The lessons on changing to PLG
Lesson #1 – It takes time
The first lesson we took was: it takes an unpredictable and often underestimated amount of time. We initially thought a well-designed and aligned business plan was enough for us to start seeing results right away. However, it wasn’t the case.
When we started back in 2020, it took time to:
- First align our team on the direction we wanted;
- Plan our improvements across the organization and per team;
- Implement the changes we wanted;
- Re-align, because it was a big change it required consistent checking and re-alignement;
- Ultimately see results.
In fact, we now see that it took at least 6 months for us to start seeing impact!

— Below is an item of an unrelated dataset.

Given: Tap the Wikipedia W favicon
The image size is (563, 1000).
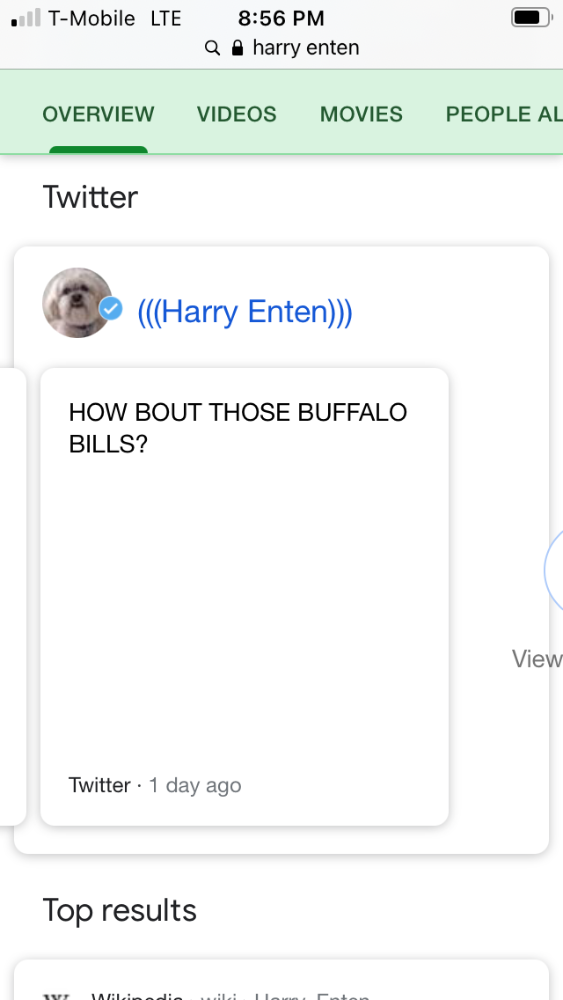Looking at the screenshot, I should (54, 996).
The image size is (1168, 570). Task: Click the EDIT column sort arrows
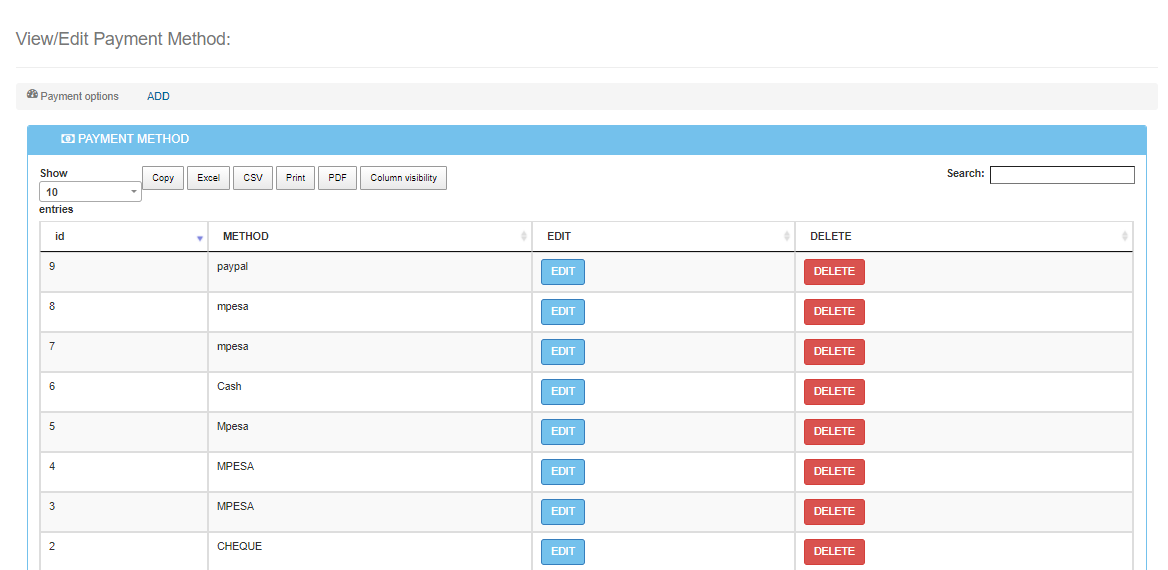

Our lesson: we underestimated the time it took to start seeing results. This caused frustration within our team, which, as most highly ambitious groups, craves impact. This frustration came at a bad time, as in 2020 we were locked up at home and fully remote for the first time (as 90% of other organizations). So, given a chance like this one, our lesson is that one should overestimate time.
Lesson #2 – Experimentation is the name of the game
The second lesson is that you should enable experimentation.
Most of the initiatives that we tried, failed. Some had some impact. And 1 or 2 really killed.
The trick here is that there was no way to tell which of the bets we made provided the best returns. The only thing that worked was trying fast.
One of the features that we developed was a new streamlined way for people to add new users to their organizations, which is powerful because we sell seats.
From the moment that feature, which leveraged many core product improvements and enabled a better user experience to deal with your organization, entered into production, we started seeing companies add more people.
Our lesson: create space for the team to try and fail in order to achieve possible black swan type of features.
Lesson #3 – Alignment can be painful
The last, most painful, and final lesson is about alignment.
We were changing from being a sales-driven organization to becoming product-led. Being sales-led means that your roadmap and product over indexes on what sales and customer success have to say. For the most part, this has been the right decision over the years. However, as we’re imposing this change in the organization, being product-led meant we’d have to say no to many features. Features that could ultimately affect the likelihood of closing specific deals affect targets and compensation in the short term.
When you’re changing incentives, you have to be extra careful because they affect motivation and prioritization. So there were many moments when we had to re-align ourselves.
Our lesson: We underestimated the power of incentives, which impacted our priorities. Pay close attention to them. It’s a hard balance, especially if you’re transitioning from sales-led to product-led.
Conclusions
Becoming product-led is one of the most impactful changes you can make in your company. We’ve successfully achieved some PLG, but we’re still making it work for us. Time, Experimentation, and Alignment are crucial to making sure your culture keeps up with your ambitions of PLG.